PALO ALTO (KPIX) — For the past nine years, some of the country’s brightest scientific minds have been focused on a bold and broad research program, led by the Army Research Lab (ARL), to create to the next generation of drones. Not just any drones, but autonomous machines that, one day, can think for themselves, even communicate with each other and work together to carry out complex missions.
The program, called Micro Autonomous Systems and Technology Collaborative Technology Alliance (MAST CTA), is coming to an end. More than a dozen universities and technology companies researched different aspects of the drones, from sensors to artificial intelligence to bio-inspired mechanics.
The ARL puts it this way:
“Enhance tactical situational awareness in urban and complex terrain by enabling the autonomous operation of a collaborative ensemble of multifunctional, mobile microsystems.”
In other words, equip soldiers with small, tough drones that can go anywhere, in any condition, that can be their eyes and ears on the battlefield.
“What we’re trying to really do is save soldiers lives,” said Brett Piekarski, branch chief at the Army Research Lab.
“So if he’s entering into an environment where they may be a threat around a corner, on top of a building or inside a building, that he can deploy some kind of type of sensor to provide him information about that,” said Piekarski.
We followed along with Piekarski on a tour of Stanford University’s Mechanical Engineering Research Lab, as the researchers shared their breakthroughs.
The military’s current drone fleet operates much as you’d expect, piloted by an human operator, powered by gas or battery and resembling an airplane or quadcopter. These traditional designs consume large amounts of energy or fuel and don’t allow the machine to “loiter” in a combat zone.
Mechanical engineering professor Mark Cutkosky sought to change that with the Stanford Climbing and Aerial Maneuvering Platform, or SCAMP.
SCAMP, a thin, lightweight drone that weighs no more than a few ounces, flies until it hits a wall. The quadrotors then propel the drone into a vertical position, where “feet” with tiny hooks latch onto the wall. Servos gently lift the spring-loaded legs off the wall, and reattach them, in a climbing motion. The researchers say they were inspired by beetles.
“If you can land, shut down the rotors, you can stay there for hours doing surveillance or inspection or monitoring air quality, whatever you want. And when you’re done it takes off and flies home,” says Cutkosky.
It was Piekarski’s first time seeing SCAMP land and climb on a wall for himself.
“It’s good to see innovation coming to life,” he said.
Directly across the hall, Professor David Lentink and his team of researchers provide a tour of an unusual research tool, a wind tunnel for birds.
Lentink, who has been researching bird flight for years, is currently focused on how they react to turbulence.
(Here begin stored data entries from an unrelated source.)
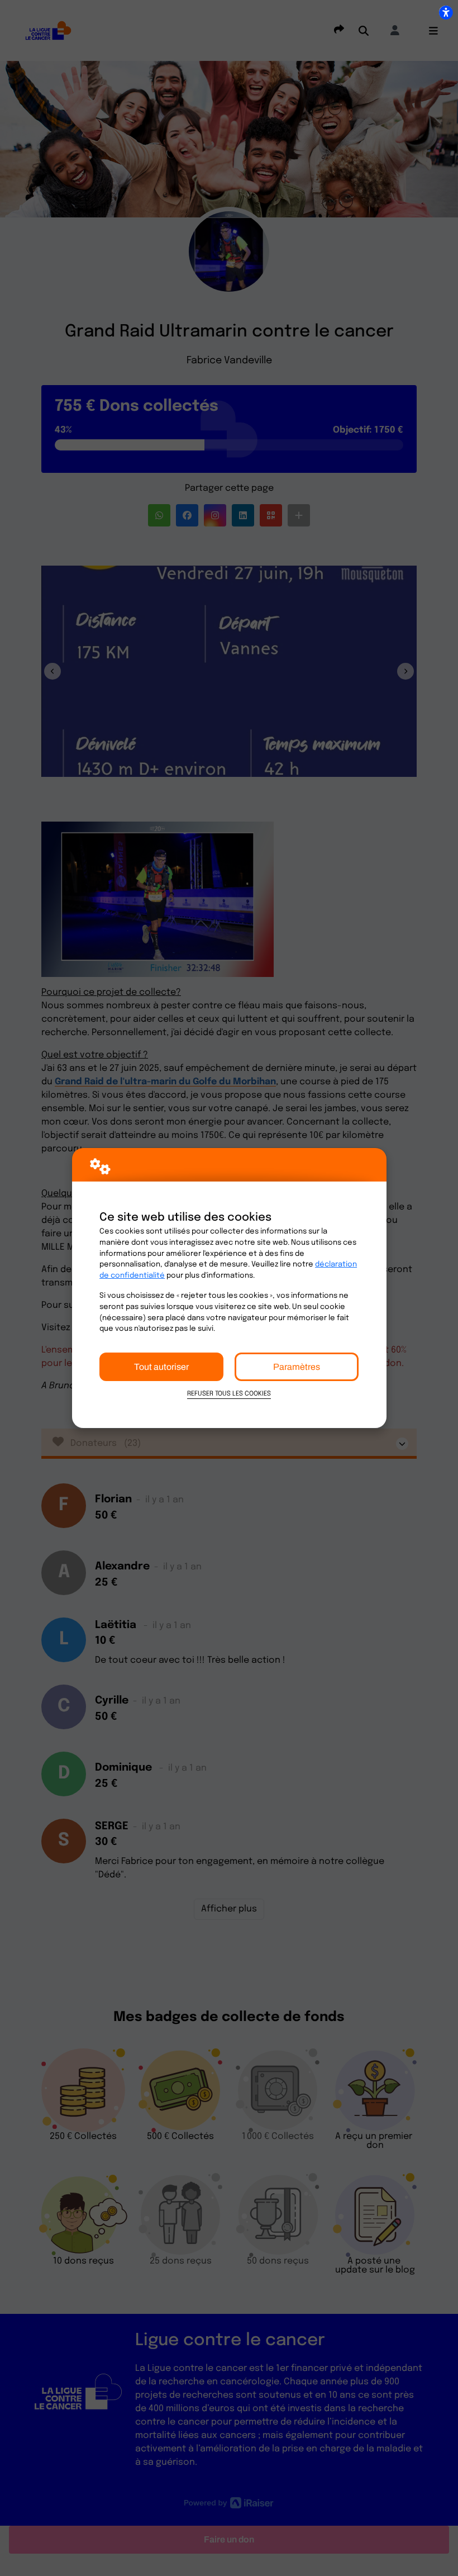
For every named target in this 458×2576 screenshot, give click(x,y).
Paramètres (296, 1367)
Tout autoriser (161, 1367)
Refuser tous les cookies (229, 1394)
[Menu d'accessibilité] (445, 12)
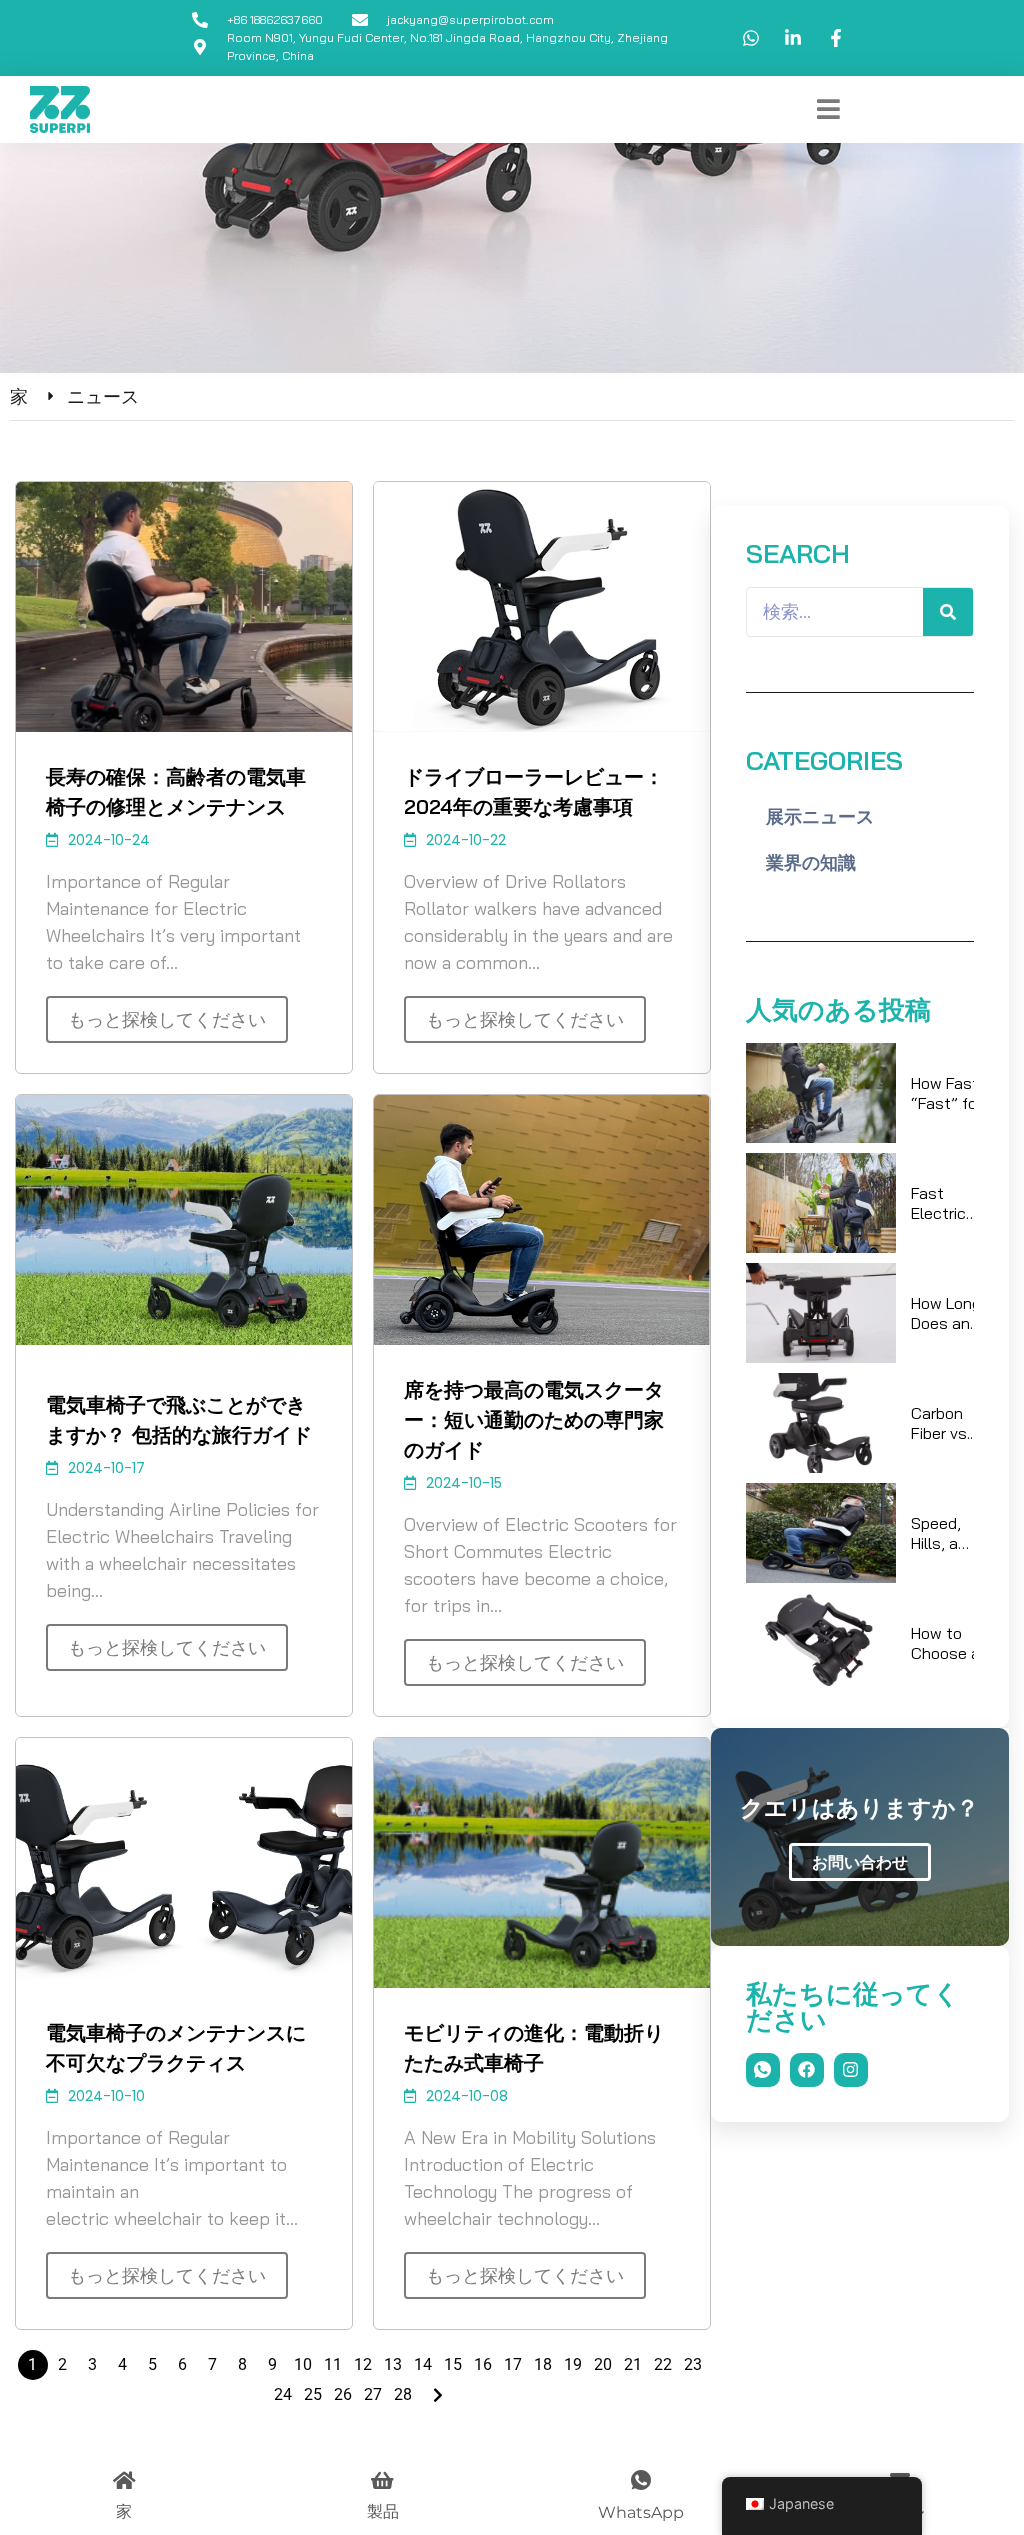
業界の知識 (811, 862)
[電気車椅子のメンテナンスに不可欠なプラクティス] (184, 1863)
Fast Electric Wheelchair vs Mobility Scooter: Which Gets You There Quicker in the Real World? (951, 1203)
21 (633, 2364)
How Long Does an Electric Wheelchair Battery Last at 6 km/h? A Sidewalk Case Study (951, 1313)
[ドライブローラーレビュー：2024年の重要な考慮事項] (542, 607)
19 (573, 2364)
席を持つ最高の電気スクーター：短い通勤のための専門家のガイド (534, 1419)
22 (663, 2364)
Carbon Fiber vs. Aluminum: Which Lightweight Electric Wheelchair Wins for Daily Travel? (953, 1423)
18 (543, 2364)
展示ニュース (820, 816)
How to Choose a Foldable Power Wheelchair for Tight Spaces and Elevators (951, 1643)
It has practical applications, since today’s quadcopters have difficulty maintaining stability, even in light and steady winds.
To see exactly how a bird’s wing adapts in flight, researcher Marc Deetjen helped create a system that projects a grid onto the bird’s wing, then uses a high speed camera to create 3D surface renderings.
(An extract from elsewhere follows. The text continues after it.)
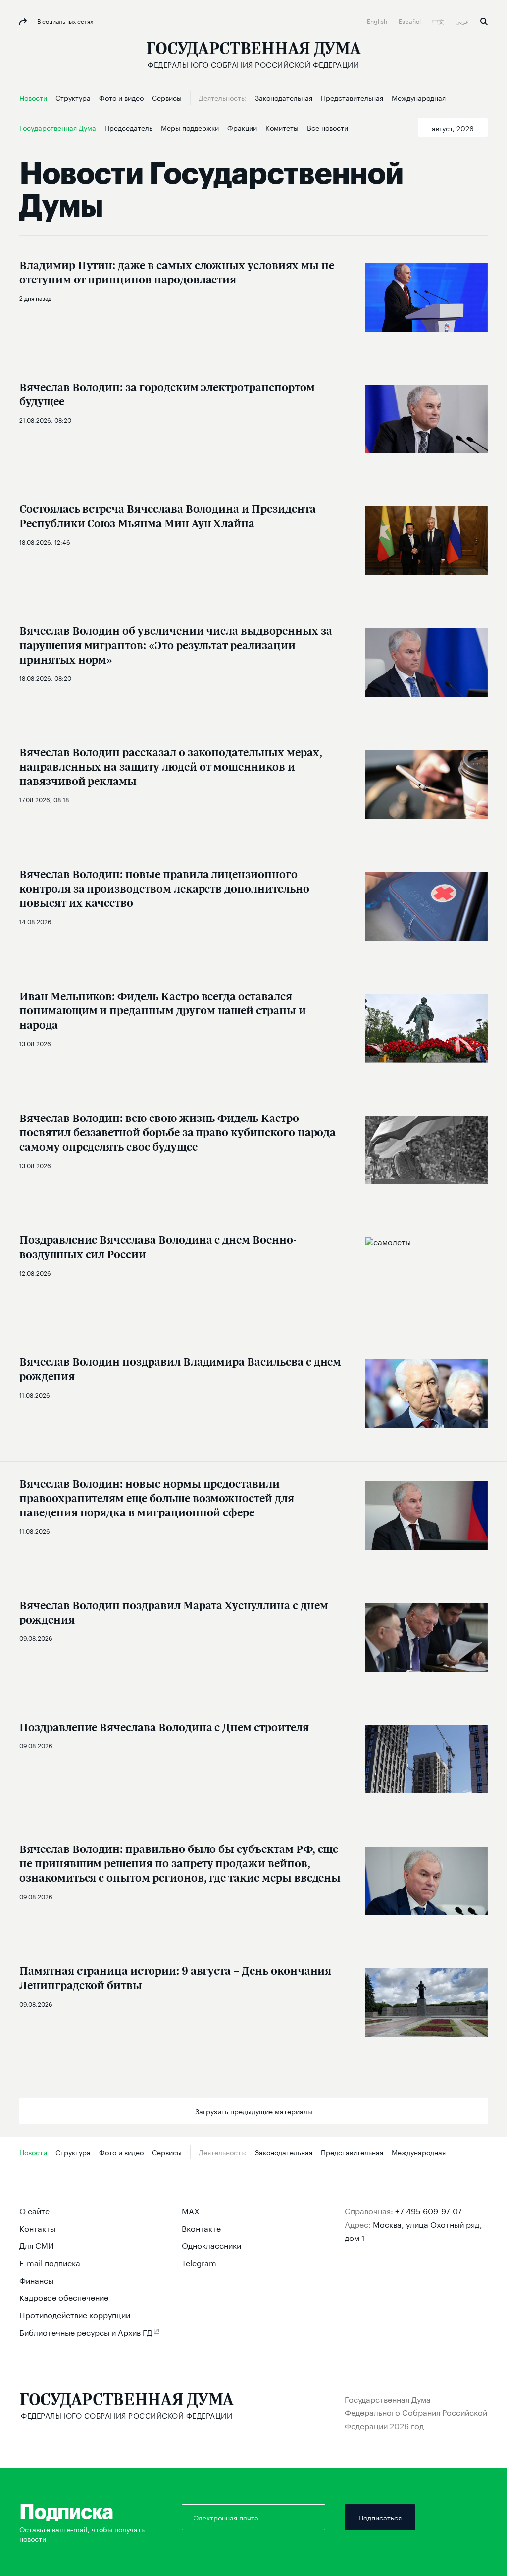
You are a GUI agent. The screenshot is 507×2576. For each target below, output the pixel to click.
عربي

Deetjen wrote the code to generate the high-resolution renderings in realtime. The process, which used to be performed manually, taking hours or even days, now takes seconds.
Lentink envisions a day when drones easily fly in between buildings in a downtown area, where the tall structures create swirling, unpredictable wind patterns.
“We can now look at how birds actually respond to turbulence and actually measure how they change their wing shape. And that is really a window towards new opportunities, because once we understand how birds respond, we can use that principle to make even simple quadcopter better,” Lentink says.
In less than a decade, the Army’s $68 million dollar program has produced some promising designs, like the Spydar from the University of Delaware, that lowers itself from a hole in the ceiling down onto the ground using a spool of string, then crawls around.
UC Berkeley has also been making big strides with its VelociRoach, a fast multi-legged robot that scampers along at 11 miles an hour. Footage shows two VelociRoaches working in tandem to climb over a step, where one acts as a ladder for the other. Then once on top, it deploys a tow line to pull the other one up to join it.
Piekarski stresses that the goal of MAST was not to deliver a finished product, but rather to lay the groundwork for future scientists to better focus their research efforts.
“I think it’ll happen in my lifetime, yes,” Piekarski says, “We are demonstrating the art of the possible.”